Astrid Klein

In some religions, time is honored as a second force of creation. It is also granted this function in Astrid Klein’s work. Klein makes use of the potential of various mediums—the precision of photography, the shadows and stereoscopic effect of relief, and the chiaroscuro and sfumato contours of drawing. Often she begins with a scrap of newsprint or a shred of a photograph. Gridded blow-ups and dissolves create alien structures, remote, inhospitable landscapes like those on other planets, forms stratified like mammoth sediments of dust.
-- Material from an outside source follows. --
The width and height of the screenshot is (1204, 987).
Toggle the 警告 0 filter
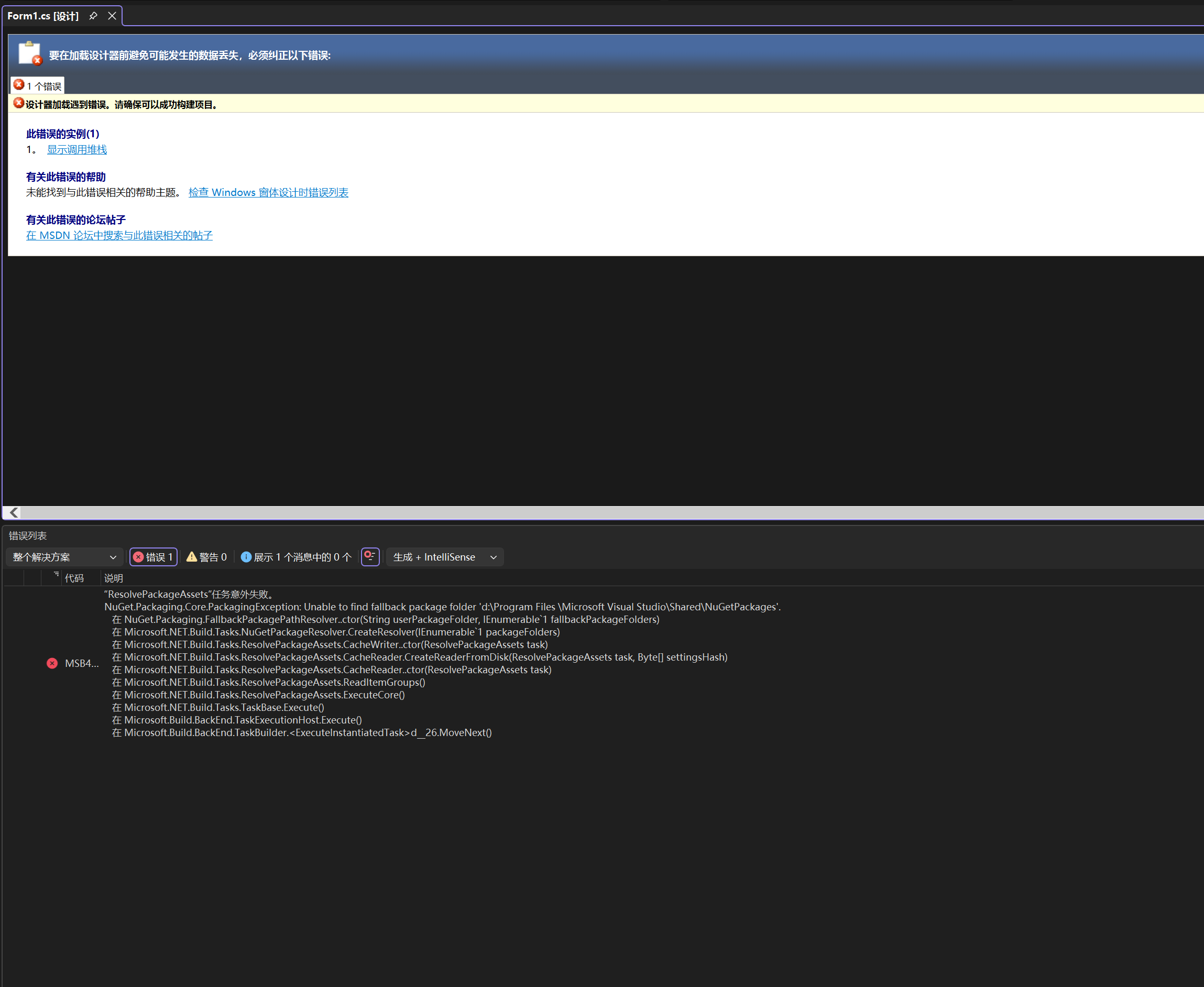pos(207,557)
Klein transforms her paper pictures into depthless, traumatic spaces—the real outer world becomes a surreal, inner one. These dark interior worlds are lit up like hallucinations, revealing visions that always have a historical or political component: mountains of skulls pile up in front of the Brandenburg Gate in Berlin, or the word “hope” appears in Cyrillic letters, barely perceptible as a remote, vanishing incantation.

Klein’s works are political, in the dense, poetic meaning of the term, finding an expression that directly illuminates the cruxes and abysses of human existence. In “Verführung und Sklaverei”(Seduction and slavery, 1989), the words of the title are carved into two knife blades, which form an angle like an architect’s compass; the knives are eerily thrust into an unknown surface. Klein creates pictures that rest on the blade’s edge between reason and passion; only reason can maintain the narrow angle between seduction and slavery. Such pictures are timeless tokens, memories of signs, dissolved dream images floating up from the deeper layers of memory; they are the sediments of images mellowed by the passage of time and pointing beyond the imperfect present. Using aspects of the highly illusory medium of photography, Klein actually destroys illusion, creating visions that illuminate the caves, the shadowy spaces, of human existence with intense, knifelike lucidity. Klein occupies an unusual position within the photo-based art of the ’80s, because her methods go beyond photography, staking off a place in conceptual art and arte povera.

Doris von Dratlen

Translated from the German by Joachim Neugroschel.